Pourquoi y a-t-il un intérêt ? À cette question, Rodbertus et Marx répondent : il y a un intérêt parce qu’avec le capital on peut salarier des ouvriers, et qu’à ces ouvriers on ne donne pas le produit intégral de leur travail. Toute valeur a sa source et sa mesure dans le travail qui l’a créée ; la valeur des marchandises provient du travail qui s’y est incorporé, et se proportionne à la quantité de ce travail. Or la force de travail, qui crée les autres marchandises et qui leur donne leur valeur, cette force de travail, en tant qu’elle est une marchandise elle-même, vaut ce qu’elle coûte à produire[1] ; et il se trouve qu’elle coûte moins qu’elle ne produit. Ainsi celui qui utilisera la force de travail obtiendra plus qu’il n’a dépensé, il bénéficiera d’une plus-value. C’est ce que font les capitalistes. Les travailleurs, ne possédant rien par eux-mêmes, n’ayant pas de biens où appliquer leur force de travail, sont contraints de vendre cette force aux capitalistes ; ceux-ci dès lors s’approprieront tout le produit du travail des ouvriers, et ne donneront aux ouvriers, sous forme de salaires, qu’une partie du produit ; ce sera là la source de l’intérêt, lequel se trouve ainsi provenir d’une exploitation des ouvriers.

111. La critique de cette théorie a été faite trop souvent pour qu’il soit besoin de la recommencer ici[2]. Je me bornerai à quelques brèves remarques.

La première et la plus importante est qu’il y a dans la théorie de Rodbertus et de Marx comme une contradiction. On veut que le capital exploite le travail ; on est obligé de reconnaître d’autre part que le travail, sans le capital, ne produirait même pas cette subsistance qu’il reçoit du capital sous forme de salaire. Mais comment dire que le capital exploite le travail, qu’il le dépouille, si ce produit que le travail crée et dont le capital retient une part, le travail, sans le capital, n’eût pu le créer ? Du moment que le capital joue un rôle indispensable dans la production, il ne sera pas correct de dire que le produit est dû tout entier au travail de l’ouvrier. Les expressions dont sans cesse nos auteurs se servent sont donc impropres. Elles ne seraient justifiées que si, le travailleur ayant créé son produit sans aucun secours, le capital intervenait ensuite pour enlever par la force au travailleur une partie de ce produit : que si le travailleur, dans le contrat qu’il va passer avec son employeur, n’était pas libre, je veux dire, sil ne trouvait pas son avantage à passer ce contrat[3]. Et l’on ne constate rien de tel.

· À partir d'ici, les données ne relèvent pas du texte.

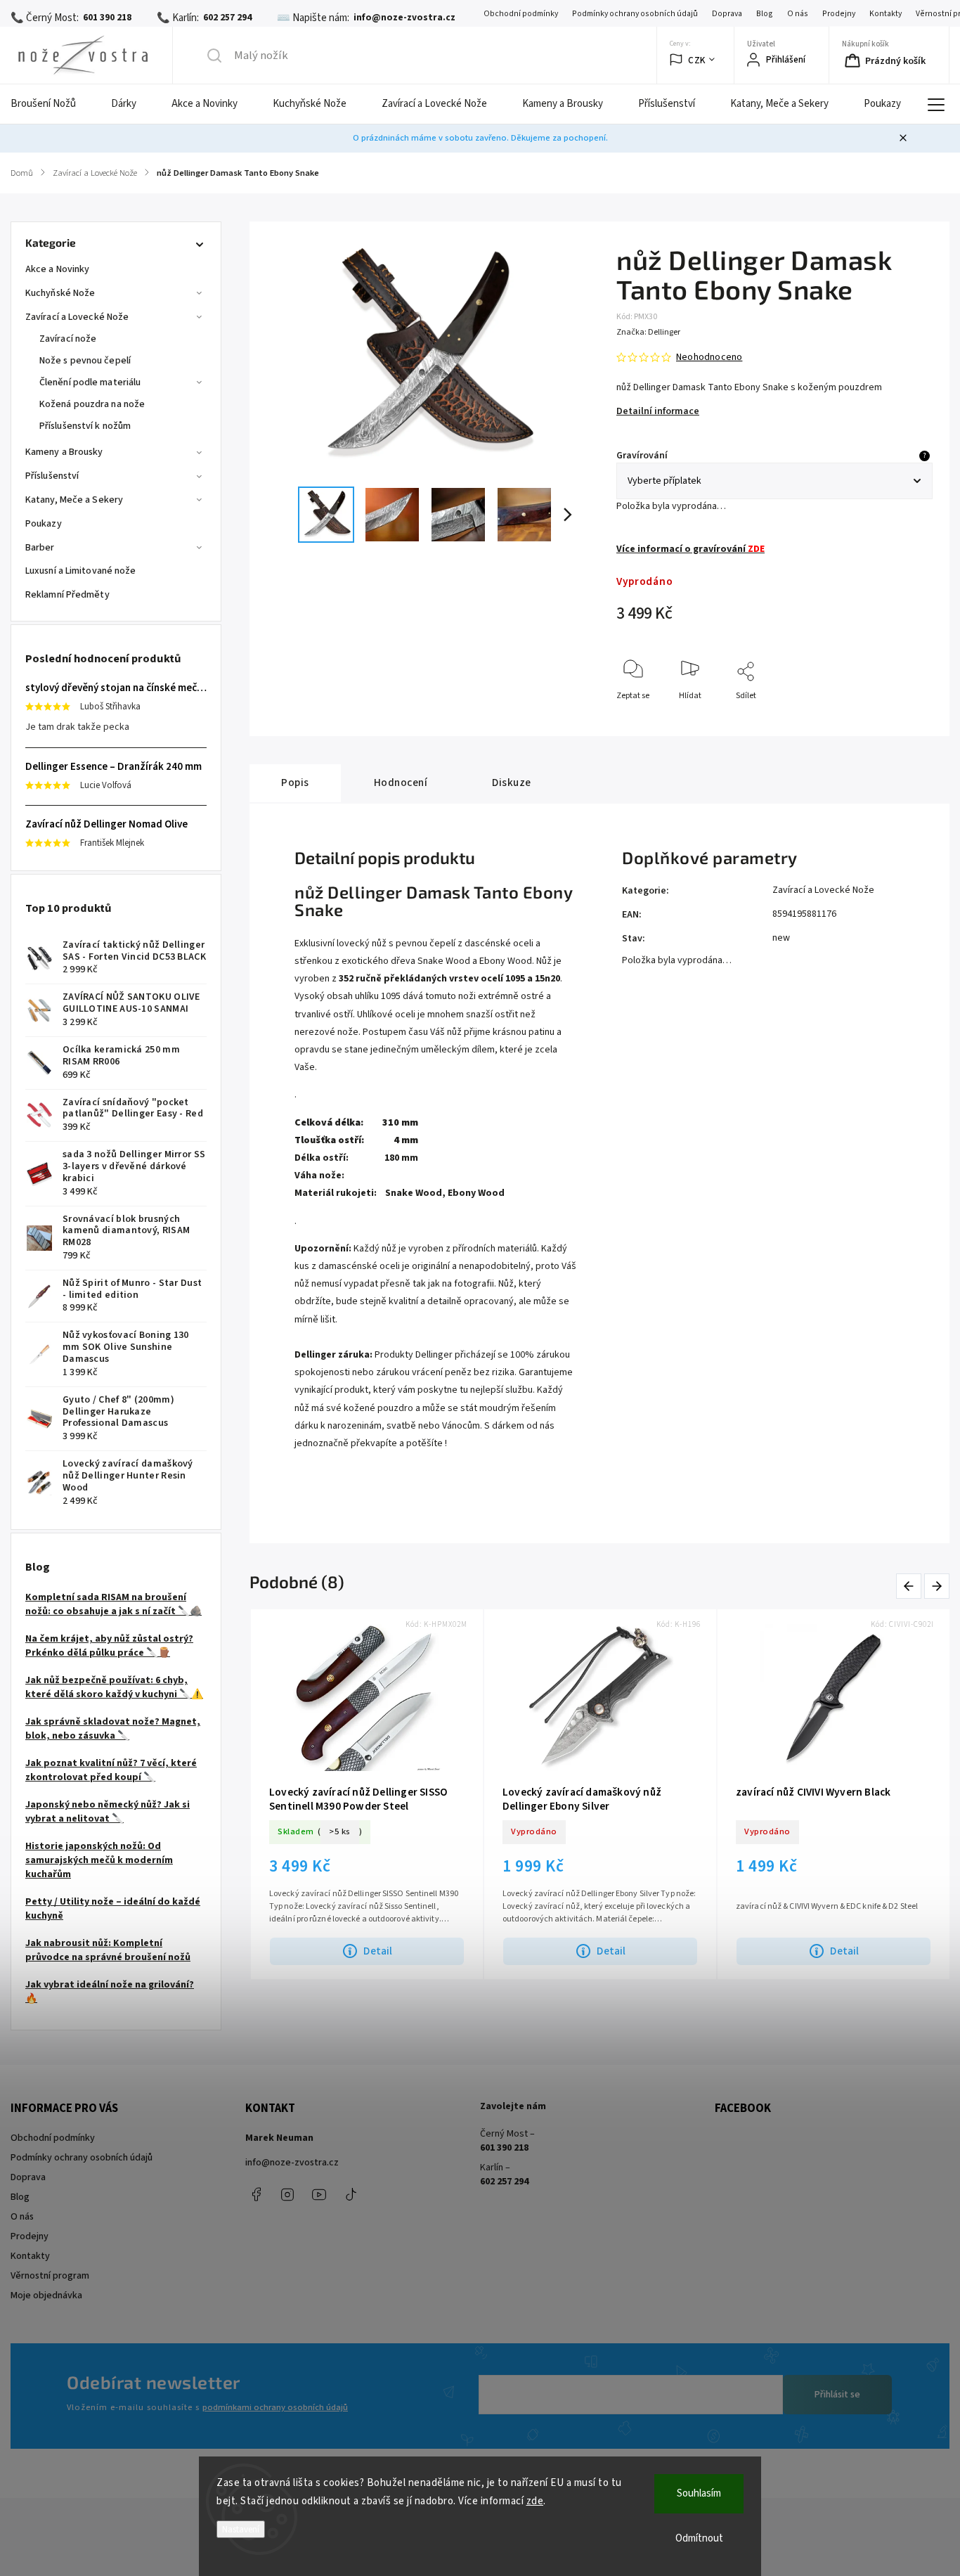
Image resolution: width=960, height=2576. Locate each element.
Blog (764, 14)
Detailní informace (657, 411)
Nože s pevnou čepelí (85, 361)
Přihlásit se (837, 2395)
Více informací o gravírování (690, 549)
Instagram (287, 2194)
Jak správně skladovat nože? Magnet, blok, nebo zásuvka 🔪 (112, 1729)
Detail (377, 1951)
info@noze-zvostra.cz (292, 2163)
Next (937, 1585)
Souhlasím (699, 2493)
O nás (797, 14)
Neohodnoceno (709, 357)
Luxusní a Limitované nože (80, 571)
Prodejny (838, 14)
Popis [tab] (295, 782)
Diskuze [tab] (511, 782)
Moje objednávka (46, 2295)
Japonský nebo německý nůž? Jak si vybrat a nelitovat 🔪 (107, 1812)
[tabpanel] (367, 1795)
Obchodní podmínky (521, 14)
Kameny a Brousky (64, 452)
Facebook (255, 2194)
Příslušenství (52, 476)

Cette première remarque me dispenserait à la rigueur d’en présenter d’autres. Toutefois, si cette thèse de Rodbertus et de Marx était fondée, qui veut que la valeur soit mesurée par le travail[4], la théorie de l’exploitation conserverait une grande importance scientifique. Le capital serait un facteur indispensable de la production, et il deviendrait nécessaire de rechercher — ce que ni Rodbertus ni Marx n’ont fait suffisamment — pourquoi il en est ainsi, comment le capital permet de produire davantage, comment l’emploi du capital a pu devenir indispensable. Mais l’explication serait sans doute assez aisée à découvrir, et cette explication une fois formulée, on pourrait se dispenser, pour l’édification de la théorie de l’intérêt, de plus considérer le capital : la considération du seul travail permettrait de déterminer la plus-value, le profit, l’intérêt que le capitaliste doit obtenir.

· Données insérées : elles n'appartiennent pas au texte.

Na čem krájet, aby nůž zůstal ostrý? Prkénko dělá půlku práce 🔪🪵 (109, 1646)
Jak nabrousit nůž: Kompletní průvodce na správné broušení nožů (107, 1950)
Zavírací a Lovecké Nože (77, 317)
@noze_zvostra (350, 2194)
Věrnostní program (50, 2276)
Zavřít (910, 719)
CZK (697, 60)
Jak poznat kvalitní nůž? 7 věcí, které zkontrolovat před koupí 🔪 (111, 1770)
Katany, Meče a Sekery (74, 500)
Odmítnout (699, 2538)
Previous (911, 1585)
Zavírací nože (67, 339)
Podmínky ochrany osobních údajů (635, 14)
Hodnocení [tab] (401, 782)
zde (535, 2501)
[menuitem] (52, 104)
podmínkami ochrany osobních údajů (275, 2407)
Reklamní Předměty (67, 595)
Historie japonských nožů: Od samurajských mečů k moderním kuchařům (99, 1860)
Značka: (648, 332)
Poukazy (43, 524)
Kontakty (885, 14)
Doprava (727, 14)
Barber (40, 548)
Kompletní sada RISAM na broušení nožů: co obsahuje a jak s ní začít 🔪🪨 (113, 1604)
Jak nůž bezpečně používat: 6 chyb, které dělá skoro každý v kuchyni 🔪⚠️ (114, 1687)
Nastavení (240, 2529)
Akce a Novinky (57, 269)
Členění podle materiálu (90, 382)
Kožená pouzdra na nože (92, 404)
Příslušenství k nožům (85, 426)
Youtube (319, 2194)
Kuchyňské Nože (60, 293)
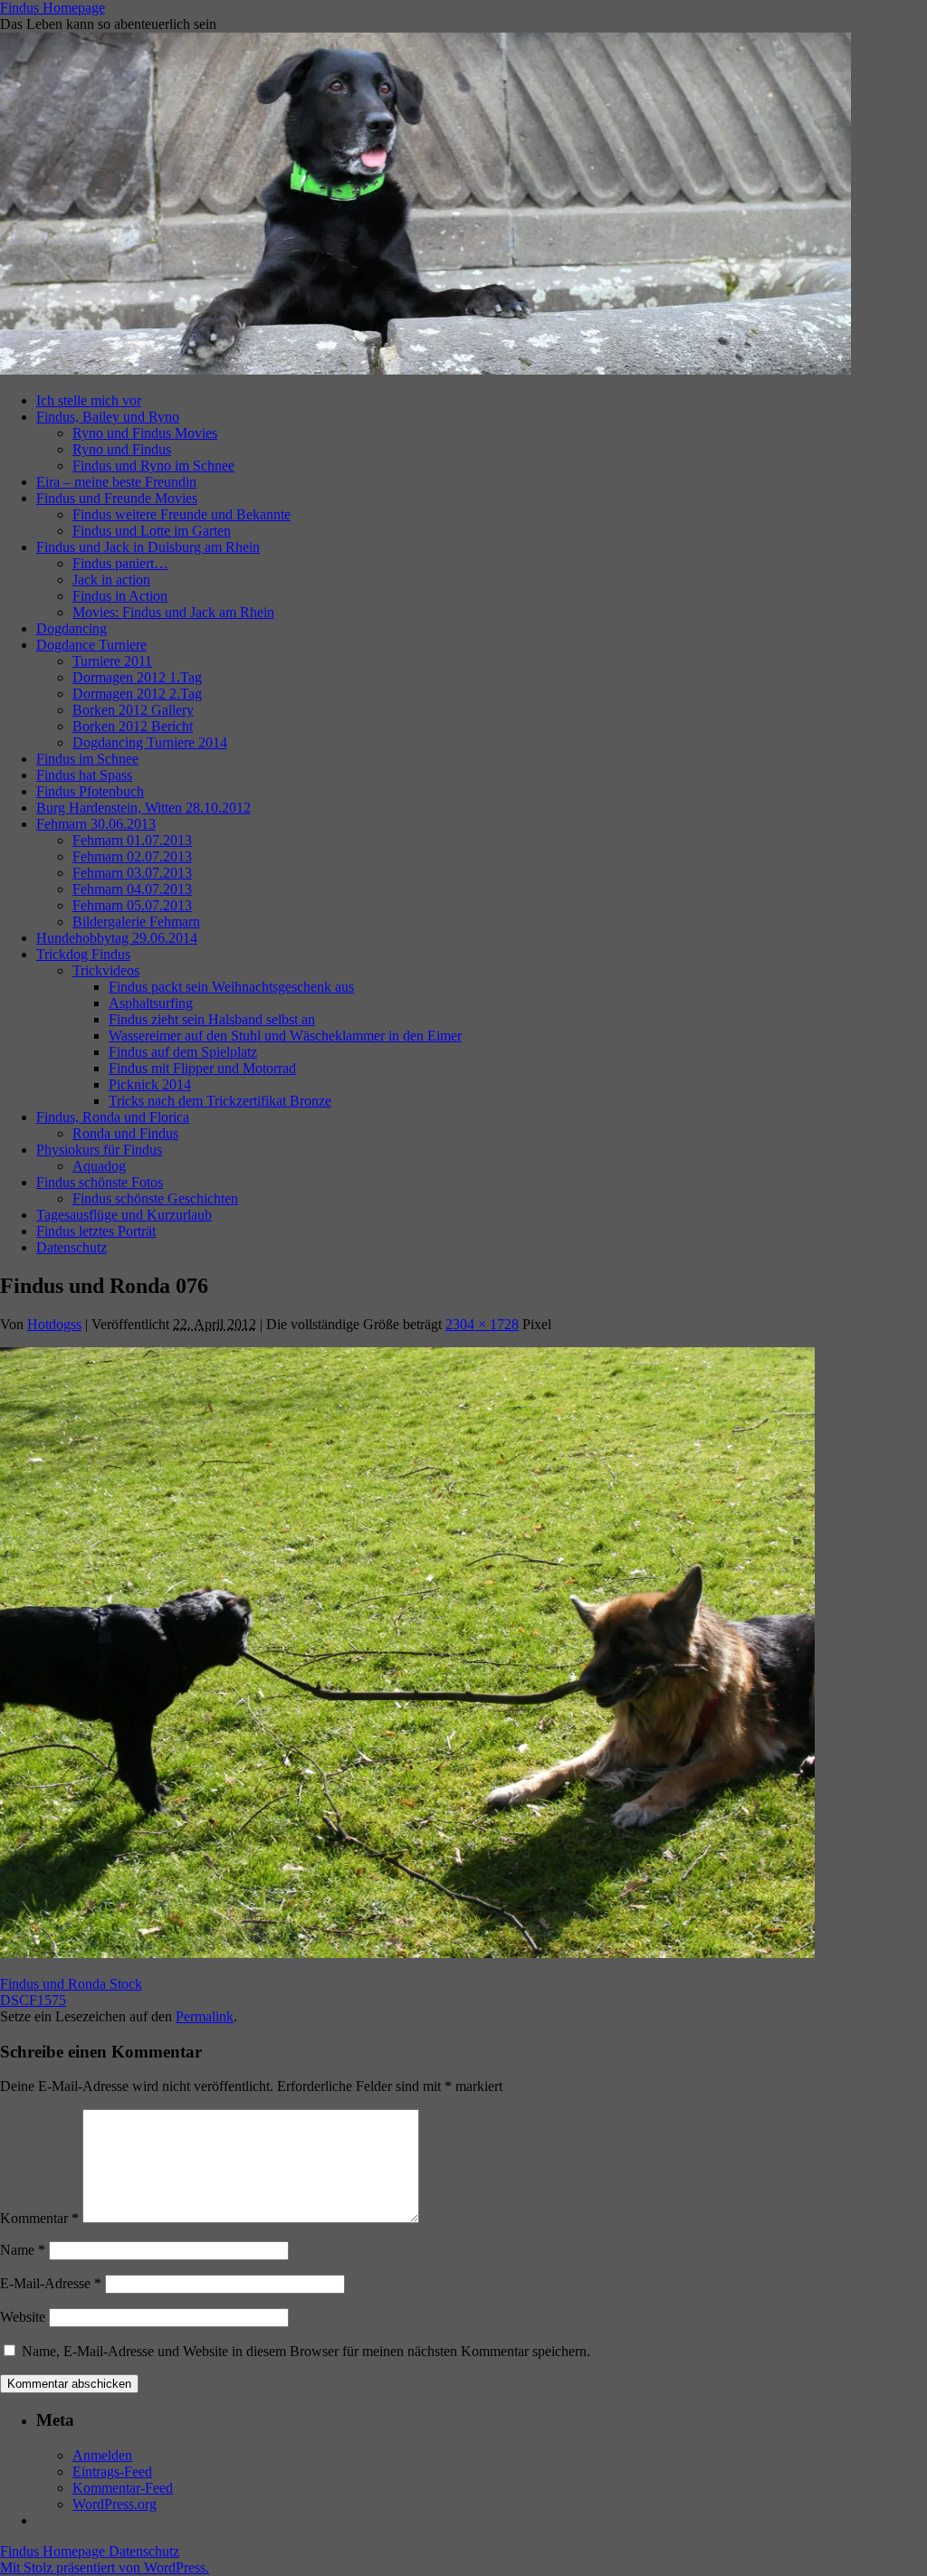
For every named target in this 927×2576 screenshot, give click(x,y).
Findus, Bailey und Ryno (107, 416)
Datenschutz (71, 1247)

Malheureusement, là-dessus encore il est impossible de suivre Rodbertus et Marx. La valeur ne se mesure pas au travail incorporé dans la marchandise. Sans entreprendre une démonstration en règle, il est facile de vérifier mon assertion en examinant la façon dont l’intérêt du capital se détermine. Si la valeur des marchandises dépendait du travail incorporé en elles, le profit[5] obtenu par le capitaliste se proportionnerait à la quantité de main-d’œuvre salariée par lui ; à capital égal, ce capitaliste obtiendrait plus qu’un autre, dont le capital aurait une rotation plus rapide ; à capital égal, ce capitaliste obtiendrait plus de profit qu’un autre, dont le capital servirait pour une plus forte proportion à salarier des ouvriers, qui emploierait plus de « capital variable » et moins de « capital constant ».

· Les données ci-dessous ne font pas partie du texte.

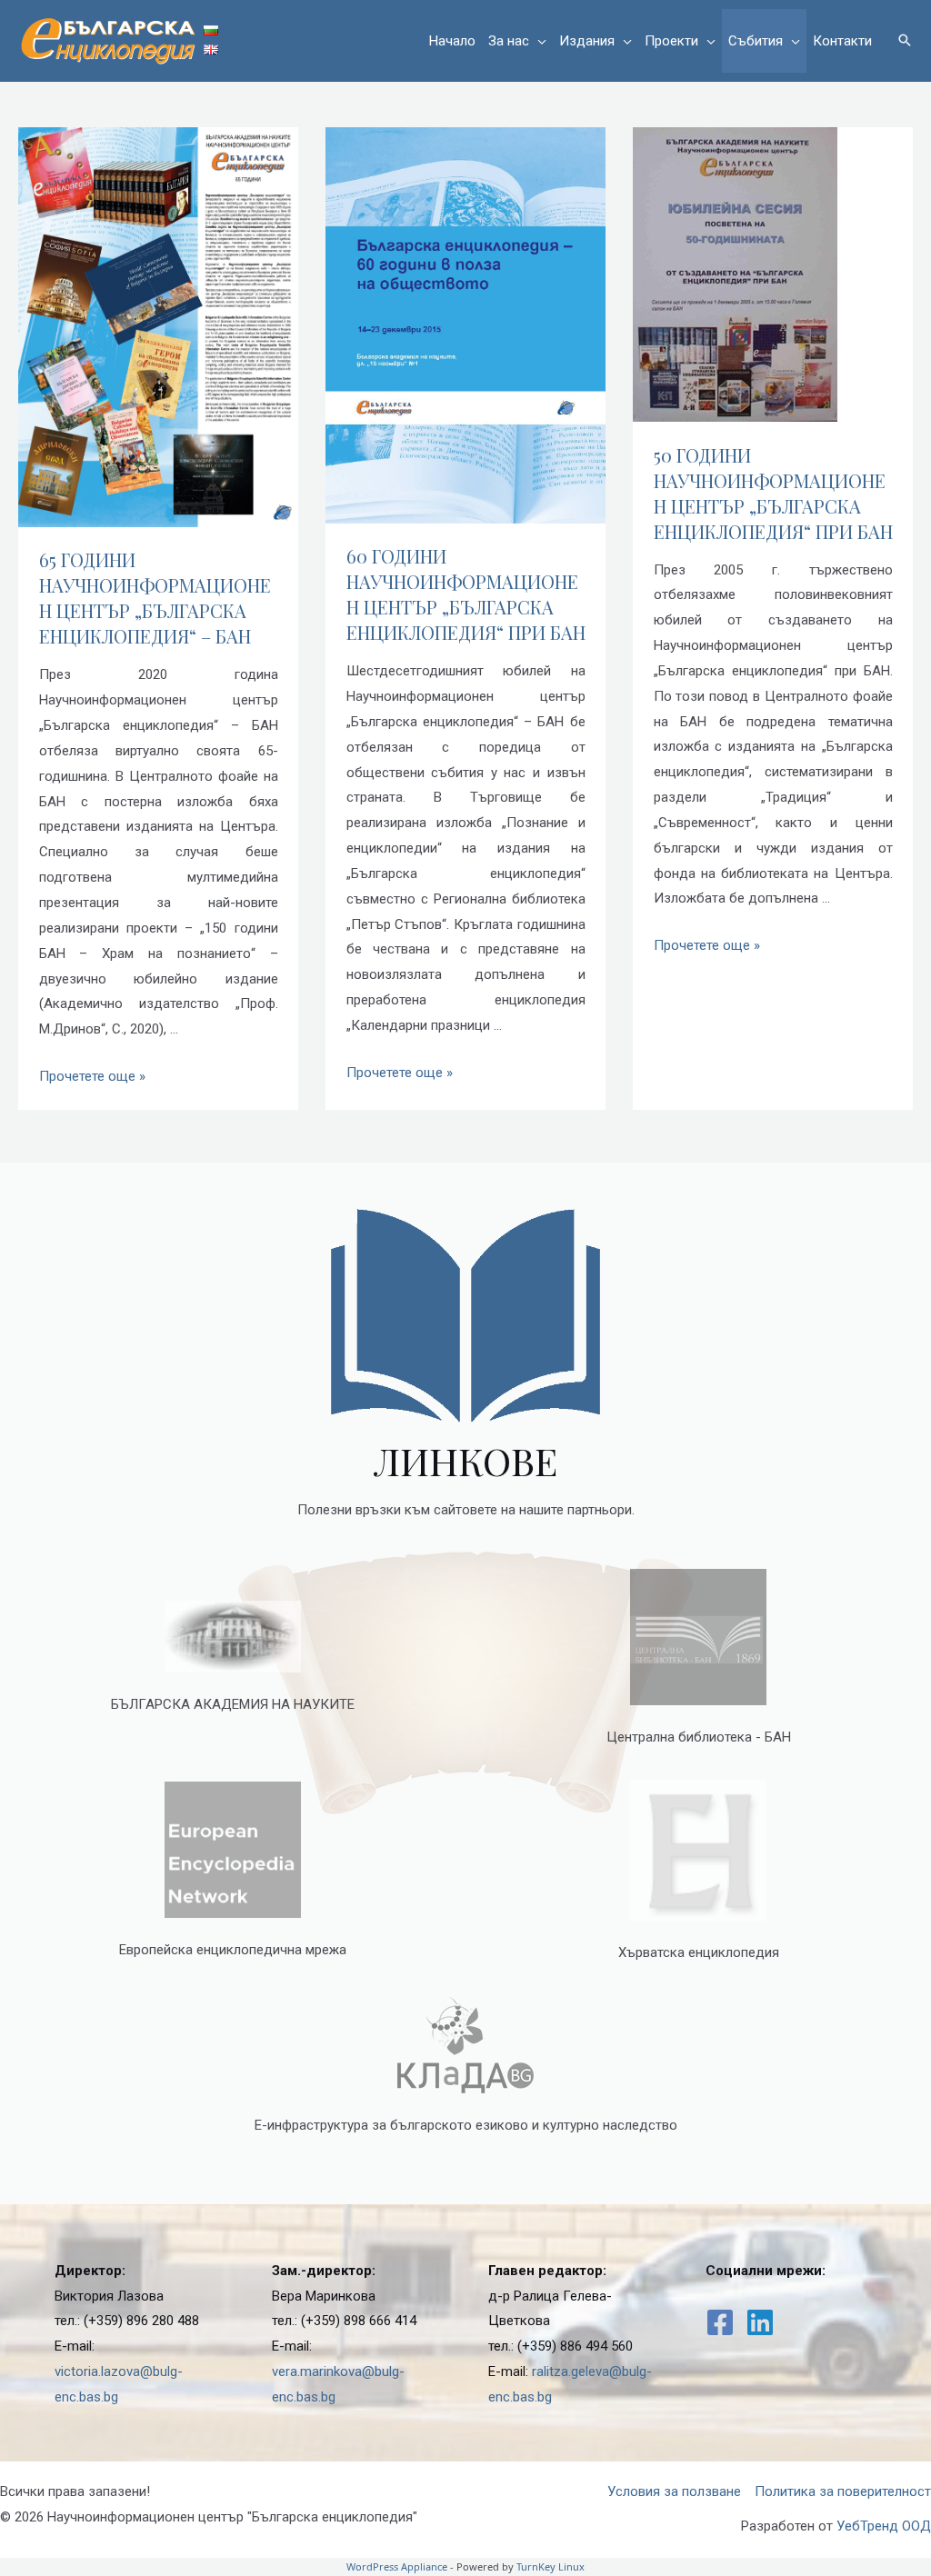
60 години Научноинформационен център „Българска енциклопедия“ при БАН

Or l’une et l’autre proposition sont démenties par l’expérience. La rotation plus ou moins rapide du capital n’influe pas sur le profit du capital. Soit deux capitalistes qui l’un et l’autre emploient tout leur capital — 150.000 francs — à payer des salaires. Le salaire des ouvriers étant de 1.500 francs par an, le premier capitaliste, dont le capital accomplit sa rotation en un an, occupera 100 ouvriers ; le deuxième, dont le capital accomplit sa rotation seulement en deux ans, occupera 75 ouvriers seulement. Est-ce à dire que le premier capitaliste retirera de son capital un profit double ? Non pas. Une rotation plus rapide du capital ne procurera au capitaliste un profit supérieur que pour autant que celle rapidité plus grande de la rotation aura été obtenue dans une branche particulière de la production par un capitaliste ou par quelques capitalistes plus habiles ou plus heureux que leurs rivaux. Par rapport à deux industries différentes, si ces industries sont sous le régime de la libre concurrence, j’entends si les capitaux peuvent librement se transporter de l’une à l’autre, la vitesse de la rotation n’influera en rien sur le profit du capital : c’est de la quantité du capital engagé que le profit dépendra. Et pour ce qui est de la composition du capital, des proportions diverses du capital variable et du capital constant, elles seront sans influence aussi. Marx a dû le reconnaître lui-même au livre III de son Capital, lorsqu’il a voulu étudier le procès de la production capitaliste tel qu’il se déroule dans la réalité[6].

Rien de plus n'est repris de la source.